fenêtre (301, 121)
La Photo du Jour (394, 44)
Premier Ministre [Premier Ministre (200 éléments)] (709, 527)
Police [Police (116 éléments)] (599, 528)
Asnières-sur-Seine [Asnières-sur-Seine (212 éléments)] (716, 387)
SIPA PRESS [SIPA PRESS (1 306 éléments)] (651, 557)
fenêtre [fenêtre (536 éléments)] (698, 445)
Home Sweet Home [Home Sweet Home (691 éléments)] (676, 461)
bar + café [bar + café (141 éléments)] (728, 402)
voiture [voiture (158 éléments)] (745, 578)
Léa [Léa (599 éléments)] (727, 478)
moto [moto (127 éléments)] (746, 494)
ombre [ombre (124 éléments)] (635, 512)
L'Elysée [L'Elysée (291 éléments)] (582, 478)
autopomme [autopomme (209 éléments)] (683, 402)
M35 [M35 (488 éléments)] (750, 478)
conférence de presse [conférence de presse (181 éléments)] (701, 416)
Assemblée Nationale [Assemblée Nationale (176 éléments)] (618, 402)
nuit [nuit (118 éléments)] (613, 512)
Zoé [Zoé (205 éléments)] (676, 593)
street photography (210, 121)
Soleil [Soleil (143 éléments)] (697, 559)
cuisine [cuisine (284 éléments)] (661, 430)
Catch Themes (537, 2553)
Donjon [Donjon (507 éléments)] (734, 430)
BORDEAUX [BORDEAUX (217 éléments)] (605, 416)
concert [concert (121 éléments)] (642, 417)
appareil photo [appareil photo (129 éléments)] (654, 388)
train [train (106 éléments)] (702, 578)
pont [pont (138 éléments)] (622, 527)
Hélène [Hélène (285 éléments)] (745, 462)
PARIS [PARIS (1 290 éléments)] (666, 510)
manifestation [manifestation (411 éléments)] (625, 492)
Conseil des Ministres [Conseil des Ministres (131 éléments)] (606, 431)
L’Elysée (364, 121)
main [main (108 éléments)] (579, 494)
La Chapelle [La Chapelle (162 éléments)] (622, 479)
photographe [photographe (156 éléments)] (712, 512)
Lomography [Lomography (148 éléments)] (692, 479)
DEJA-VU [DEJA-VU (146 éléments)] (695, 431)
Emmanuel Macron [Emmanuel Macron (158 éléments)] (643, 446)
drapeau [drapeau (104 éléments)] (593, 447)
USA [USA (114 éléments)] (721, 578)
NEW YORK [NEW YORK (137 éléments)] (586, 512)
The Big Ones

▬▬▬▬▬▬▬▬▬▬

• **Written request**:
Turn the lines above into a numbered list, leaving out any blank lines.

• **Solution**:
1. fenêtre (301, 121)
2. La Photo du Jour (394, 44)
3. Premier Ministre [Premier Ministre (200 éléments)] (709, 527)
4. Police [Police (116 éléments)] (599, 528)
5. Asnières-sur-Seine [Asnières-sur-Seine (212 éléments)] (716, 387)
6. SIPA PRESS [SIPA PRESS (1 306 éléments)] (651, 557)
7. fenêtre [fenêtre (536 éléments)] (698, 445)
8. Home Sweet Home [Home Sweet Home (691 éléments)] (676, 461)
9. bar + café [bar + café (141 éléments)] (728, 402)
10. voiture [voiture (158 éléments)] (745, 578)
11. Léa [Léa (599 éléments)] (727, 478)
12. moto [moto (127 éléments)] (746, 494)
13. ombre [ombre (124 éléments)] (635, 512)
14. L'Elysée [L'Elysée (291 éléments)] (582, 478)
15. autopomme [autopomme (209 éléments)] (683, 402)
16. M35 [M35 (488 éléments)] (750, 478)
17. conférence de presse [conférence de presse (181 éléments)] (701, 416)
18. Assemblée Nationale [Assemblée Nationale (176 éléments)] (618, 402)
19. nuit [nuit (118 éléments)] (613, 512)
20. Zoé [Zoé (205 éléments)] (676, 593)
21. street photography (210, 121)
22. Soleil [Soleil (143 éléments)] (697, 559)
23. cuisine [cuisine (284 éléments)] (661, 430)
24. Catch Themes (537, 2553)
25. Donjon [Donjon (507 éléments)] (734, 430)
26. BORDEAUX [BORDEAUX (217 éléments)] (605, 416)
27. concert [concert (121 éléments)] (642, 417)
28. appareil photo [appareil photo (129 éléments)] (654, 388)
29. train [train (106 éléments)] (702, 578)
30. pont [pont (138 éléments)] (622, 527)
31. Hélène [Hélène (285 éléments)] (745, 462)
32. PARIS [PARIS (1 290 éléments)] (666, 510)
33. manifestation [manifestation (411 éléments)] (625, 492)
34. Conseil des Ministres [Conseil des Ministres (131 éléments)] (606, 431)
35. L’Elysée (364, 121)
36. main [main (108 éléments)] (579, 494)
37. La Chapelle [La Chapelle (162 éléments)] (622, 479)
38. photographe [photographe (156 éléments)] (712, 512)
39. Lomography [Lomography (148 éléments)] (692, 479)
40. DEJA-VU [DEJA-VU (146 éléments)] (695, 431)
41. Emmanuel Macron [Emmanuel Macron (158 éléments)] (643, 446)
42. drapeau [drapeau (104 éléments)] (593, 447)
43. USA [USA (114 éléments)] (721, 578)
44. NEW YORK [NEW YORK (137 éléments)] (586, 512)
45. The Big Ones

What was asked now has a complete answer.